More subtle still is the celebration of religious pluralism as a unique American ideal, an achievement in progress, and one that requires the constant vigilance of respect for religious difference. “Learning to hear the musical lines of our neighbors,” writes Diana Eck, “their individual and magnificent interpretations of the themes of America's common covenants, is the test of cultural pluralism.” For Eck, religion is the music of democracy, the ground upon which American democracy will succeed or fail. “Our challenge today is whether it will be jazz or simply noise, whether it will be a symphony or cacophany.” This promise of American religious achievement has enormous consequences for the world, Eck believes, and she calls all Americans to action in behalf of a pluralistic but essentially religious society: “as we move into the new millennium we must find ways to make the differences that have divided people the world over the very source of our strength here in the U.S.” (2001, 58–59, 25).
For Eck as for proponents of Christianity in America, American exceptionalism hinges on religion, and the flourishing of America depends on the flourishing of religion. Once we begin to recognize this intellectual dynamic, and see it in a variety of different guises, we can begin to analyze it and its powerful effects. Rather than allowing a theological interpretation of religion in American history to catch us up in its sweep, we can begin to question where it came from, who deployed it, and what interests it serves. In addition to opening up the power of religious beliefs about American exceptionalism to systematic study, we could also focus on the limits of that power, and the American people and events that operated outside of it. We might begin to conceive of religion in the U.S. as a cloak for larger forces of global change, many of which have been cruel and violent.

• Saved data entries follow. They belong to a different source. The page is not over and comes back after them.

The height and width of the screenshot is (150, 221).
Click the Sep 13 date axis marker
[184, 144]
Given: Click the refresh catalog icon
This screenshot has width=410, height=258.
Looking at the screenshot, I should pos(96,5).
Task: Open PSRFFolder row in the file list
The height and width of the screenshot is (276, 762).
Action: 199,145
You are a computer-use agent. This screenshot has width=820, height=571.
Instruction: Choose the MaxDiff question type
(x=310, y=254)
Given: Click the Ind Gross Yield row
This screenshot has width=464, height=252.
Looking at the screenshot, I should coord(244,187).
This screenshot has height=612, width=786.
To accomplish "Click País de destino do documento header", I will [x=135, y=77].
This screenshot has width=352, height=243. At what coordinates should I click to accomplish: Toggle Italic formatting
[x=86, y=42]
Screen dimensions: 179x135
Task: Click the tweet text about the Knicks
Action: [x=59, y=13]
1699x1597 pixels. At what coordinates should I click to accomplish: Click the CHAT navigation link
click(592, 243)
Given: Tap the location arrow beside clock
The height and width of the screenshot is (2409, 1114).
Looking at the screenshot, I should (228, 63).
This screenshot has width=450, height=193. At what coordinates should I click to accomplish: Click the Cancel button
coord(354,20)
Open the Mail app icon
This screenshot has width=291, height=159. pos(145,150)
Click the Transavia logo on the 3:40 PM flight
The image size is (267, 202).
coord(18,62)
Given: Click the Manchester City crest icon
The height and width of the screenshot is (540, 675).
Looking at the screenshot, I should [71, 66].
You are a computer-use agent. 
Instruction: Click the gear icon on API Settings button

Historical analysis of religion demands penetrating skepticism with respect to religious assumptions buried within interpretive schemes as well as with respect to overt claims made about religion. But historical analysis of religion is not nihilism. Commitment to advancing understanding of the past is an end in itself, and one that strongly affirms the importance of intellectual curiosity, close scrutiny of historical claims and sources, and the art of narrative construction. By defending the skeptical aspect of historical investigation I do not mean to imply that the narratives historians craft are value free, or not driven by underlying agendas, but rather than their purpose is to understand the nature and power of values and agendas. Historians are as located in particular historical situations as anyone else and the narratives they construct about religion are as much for their own time as they are about the past. They are as subject to skeptical analysis as anything else.